Task to complete:
Starting at the first line of the material and stopping after the line containing "[x=315, y=136]", change "pay date" to "payment date" and leave everything else as it is. Omit the pictures from your answer.
* BEGIN Raw records *
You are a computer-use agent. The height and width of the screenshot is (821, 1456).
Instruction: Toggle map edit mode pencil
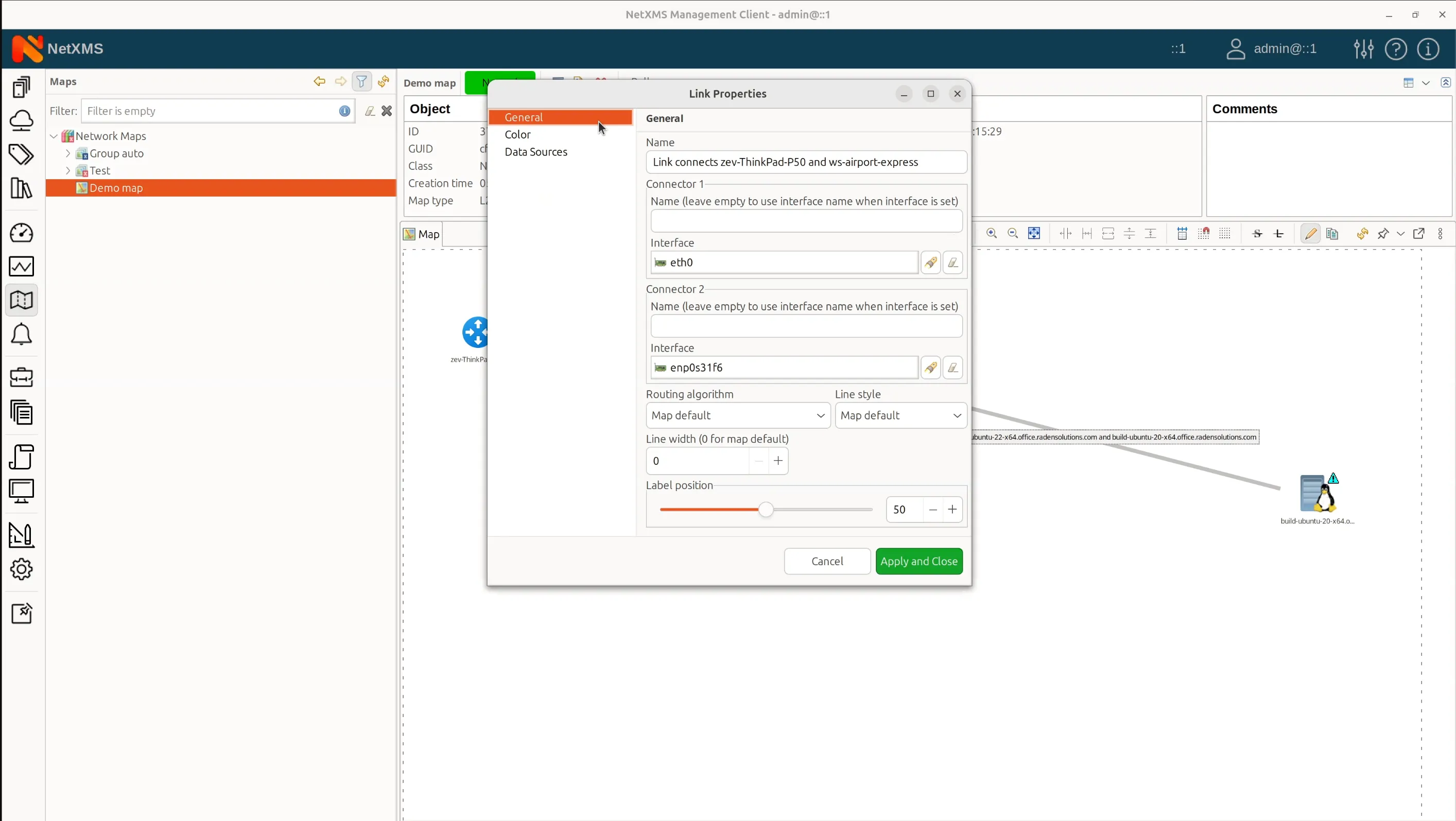point(1310,233)
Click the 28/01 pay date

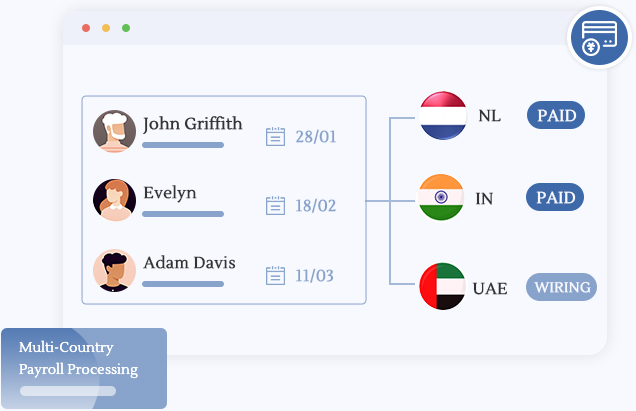[x=315, y=136]
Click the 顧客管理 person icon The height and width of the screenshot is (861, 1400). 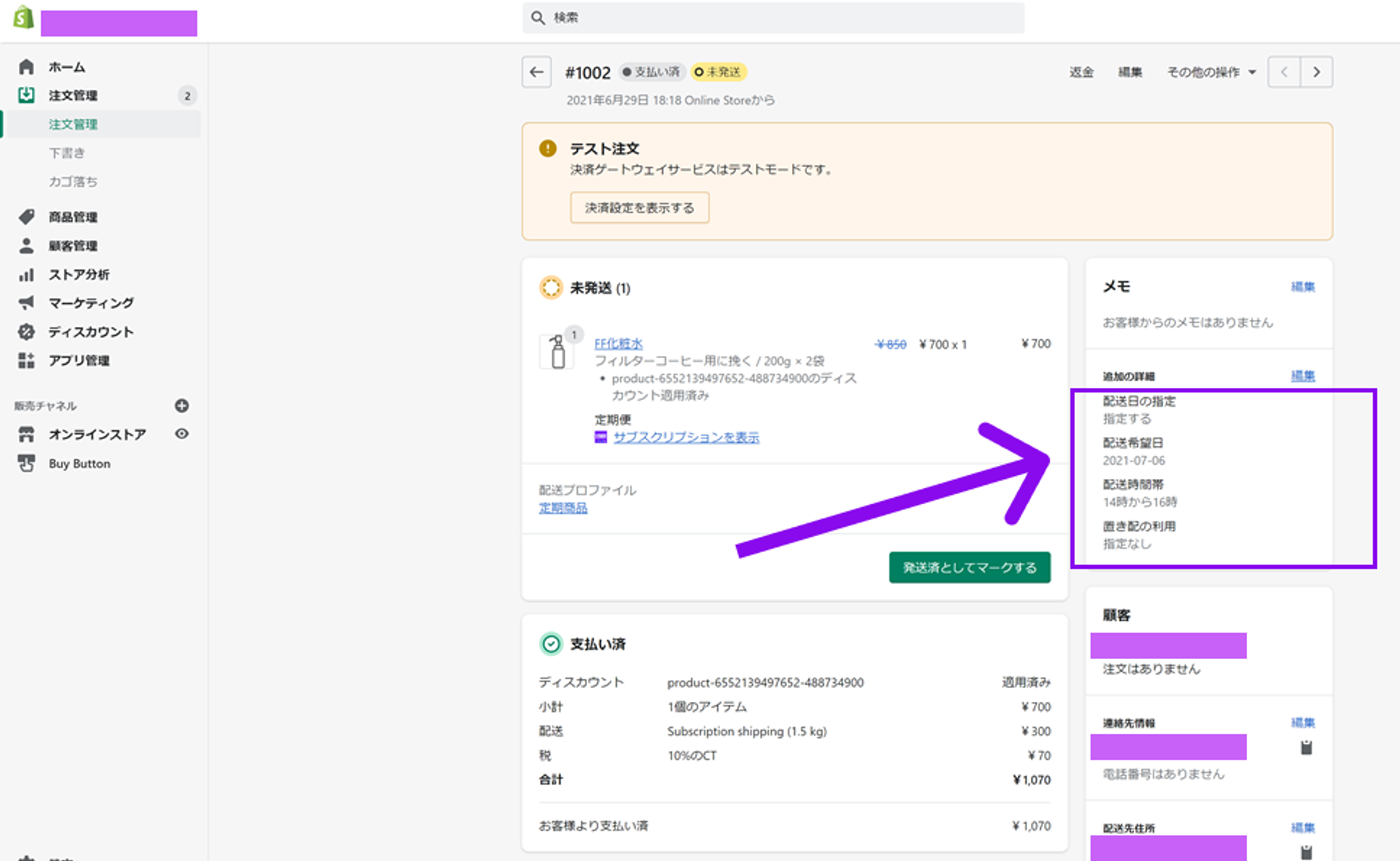27,246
* END Raw records *
Answer:
You are a computer-use agent. The height and width of the screenshot is (821, 1456).
Instruction: Toggle map edit mode pencil
point(1310,233)
Click the 28/01 payment date

[x=315, y=136]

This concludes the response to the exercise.